Exercise inputs section start

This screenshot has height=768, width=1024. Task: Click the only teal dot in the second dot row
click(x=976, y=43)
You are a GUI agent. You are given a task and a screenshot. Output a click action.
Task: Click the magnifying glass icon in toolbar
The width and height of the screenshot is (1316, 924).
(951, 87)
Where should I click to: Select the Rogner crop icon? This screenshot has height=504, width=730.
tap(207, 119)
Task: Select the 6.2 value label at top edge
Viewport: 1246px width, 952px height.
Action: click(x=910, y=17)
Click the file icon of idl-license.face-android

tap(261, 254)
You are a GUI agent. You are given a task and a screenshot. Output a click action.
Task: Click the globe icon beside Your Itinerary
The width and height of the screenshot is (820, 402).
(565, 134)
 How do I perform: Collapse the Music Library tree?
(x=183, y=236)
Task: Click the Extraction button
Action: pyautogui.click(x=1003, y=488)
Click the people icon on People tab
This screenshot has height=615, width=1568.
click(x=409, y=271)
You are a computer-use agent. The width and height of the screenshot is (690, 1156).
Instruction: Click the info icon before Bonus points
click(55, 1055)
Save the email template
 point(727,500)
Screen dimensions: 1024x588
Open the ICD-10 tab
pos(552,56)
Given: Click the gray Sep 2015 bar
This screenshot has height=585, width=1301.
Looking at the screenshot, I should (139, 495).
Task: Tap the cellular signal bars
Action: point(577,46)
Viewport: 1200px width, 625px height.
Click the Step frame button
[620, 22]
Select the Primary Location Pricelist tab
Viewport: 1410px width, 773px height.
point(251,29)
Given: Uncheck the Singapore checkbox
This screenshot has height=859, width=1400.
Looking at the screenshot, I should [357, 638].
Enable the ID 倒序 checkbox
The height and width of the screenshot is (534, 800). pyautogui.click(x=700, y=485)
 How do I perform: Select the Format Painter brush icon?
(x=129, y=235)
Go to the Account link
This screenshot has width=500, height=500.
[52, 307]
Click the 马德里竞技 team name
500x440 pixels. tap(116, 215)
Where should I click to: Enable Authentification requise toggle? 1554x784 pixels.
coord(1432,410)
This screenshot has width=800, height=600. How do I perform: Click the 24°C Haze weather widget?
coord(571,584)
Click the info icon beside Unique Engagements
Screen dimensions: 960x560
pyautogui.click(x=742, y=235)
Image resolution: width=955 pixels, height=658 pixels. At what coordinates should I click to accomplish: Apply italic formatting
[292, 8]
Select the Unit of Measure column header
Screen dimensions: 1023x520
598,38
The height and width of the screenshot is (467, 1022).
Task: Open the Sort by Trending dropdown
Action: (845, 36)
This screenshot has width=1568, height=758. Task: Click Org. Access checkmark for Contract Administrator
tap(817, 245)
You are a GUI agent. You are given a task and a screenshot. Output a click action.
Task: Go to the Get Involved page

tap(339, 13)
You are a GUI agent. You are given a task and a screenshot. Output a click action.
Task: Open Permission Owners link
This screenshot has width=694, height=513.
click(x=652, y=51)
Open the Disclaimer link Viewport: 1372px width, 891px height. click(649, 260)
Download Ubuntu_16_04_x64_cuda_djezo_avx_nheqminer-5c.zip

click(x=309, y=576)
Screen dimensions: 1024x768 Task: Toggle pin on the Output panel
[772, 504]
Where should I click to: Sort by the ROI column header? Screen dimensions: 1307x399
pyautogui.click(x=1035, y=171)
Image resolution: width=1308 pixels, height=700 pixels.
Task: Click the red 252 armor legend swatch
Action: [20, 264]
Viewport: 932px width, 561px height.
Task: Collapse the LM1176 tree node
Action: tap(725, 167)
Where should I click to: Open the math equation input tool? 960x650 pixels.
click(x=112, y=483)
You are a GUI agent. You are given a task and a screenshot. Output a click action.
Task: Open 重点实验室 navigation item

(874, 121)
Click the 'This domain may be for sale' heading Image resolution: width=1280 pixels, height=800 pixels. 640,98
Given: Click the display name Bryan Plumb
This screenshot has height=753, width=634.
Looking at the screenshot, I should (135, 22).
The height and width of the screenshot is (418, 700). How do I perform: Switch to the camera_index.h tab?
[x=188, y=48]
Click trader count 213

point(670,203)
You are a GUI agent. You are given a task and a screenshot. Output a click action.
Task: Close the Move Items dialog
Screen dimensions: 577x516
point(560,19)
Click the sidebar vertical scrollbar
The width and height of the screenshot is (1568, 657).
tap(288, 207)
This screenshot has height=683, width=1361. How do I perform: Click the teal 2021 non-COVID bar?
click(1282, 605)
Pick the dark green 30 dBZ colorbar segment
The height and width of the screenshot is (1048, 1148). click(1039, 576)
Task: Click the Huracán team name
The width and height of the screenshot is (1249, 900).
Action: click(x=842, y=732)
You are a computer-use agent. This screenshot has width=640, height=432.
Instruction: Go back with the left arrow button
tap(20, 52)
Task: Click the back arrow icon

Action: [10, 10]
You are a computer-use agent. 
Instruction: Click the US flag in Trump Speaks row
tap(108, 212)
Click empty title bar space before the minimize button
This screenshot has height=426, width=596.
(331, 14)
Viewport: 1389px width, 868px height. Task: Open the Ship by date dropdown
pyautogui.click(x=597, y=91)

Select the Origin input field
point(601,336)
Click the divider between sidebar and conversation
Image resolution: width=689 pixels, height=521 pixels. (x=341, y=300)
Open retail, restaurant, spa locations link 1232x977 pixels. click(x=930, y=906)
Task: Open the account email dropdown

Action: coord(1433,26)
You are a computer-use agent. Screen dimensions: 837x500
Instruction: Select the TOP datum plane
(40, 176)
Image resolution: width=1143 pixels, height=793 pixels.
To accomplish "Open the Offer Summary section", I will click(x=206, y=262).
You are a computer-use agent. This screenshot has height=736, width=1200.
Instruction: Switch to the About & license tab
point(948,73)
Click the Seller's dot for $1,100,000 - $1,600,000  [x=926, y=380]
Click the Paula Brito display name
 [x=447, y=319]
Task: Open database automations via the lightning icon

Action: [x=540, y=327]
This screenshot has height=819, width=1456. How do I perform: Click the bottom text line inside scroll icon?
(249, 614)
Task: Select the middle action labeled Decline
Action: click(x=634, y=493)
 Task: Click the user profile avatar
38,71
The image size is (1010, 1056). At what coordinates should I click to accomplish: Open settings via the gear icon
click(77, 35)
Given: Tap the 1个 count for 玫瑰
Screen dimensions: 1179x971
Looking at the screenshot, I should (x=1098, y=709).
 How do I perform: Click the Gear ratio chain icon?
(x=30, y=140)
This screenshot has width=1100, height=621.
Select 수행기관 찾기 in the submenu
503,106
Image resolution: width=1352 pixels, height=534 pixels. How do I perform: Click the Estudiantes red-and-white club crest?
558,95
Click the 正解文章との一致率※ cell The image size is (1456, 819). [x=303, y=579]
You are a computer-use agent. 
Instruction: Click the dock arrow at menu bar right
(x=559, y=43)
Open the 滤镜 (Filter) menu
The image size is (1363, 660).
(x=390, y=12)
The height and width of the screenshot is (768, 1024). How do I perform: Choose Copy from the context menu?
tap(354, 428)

Exercise inputs section end

Work instruction: Show the lines of the entries that include the string "link", copying each in full.

Reply:
Go to the Account link
Task: Open Permission Owners link
Open the Disclaimer link Viewport: 1372px width, 891px height. click(649, 260)
Open retail, restaurant, spa locations link 1232x977 pixels. click(x=930, y=906)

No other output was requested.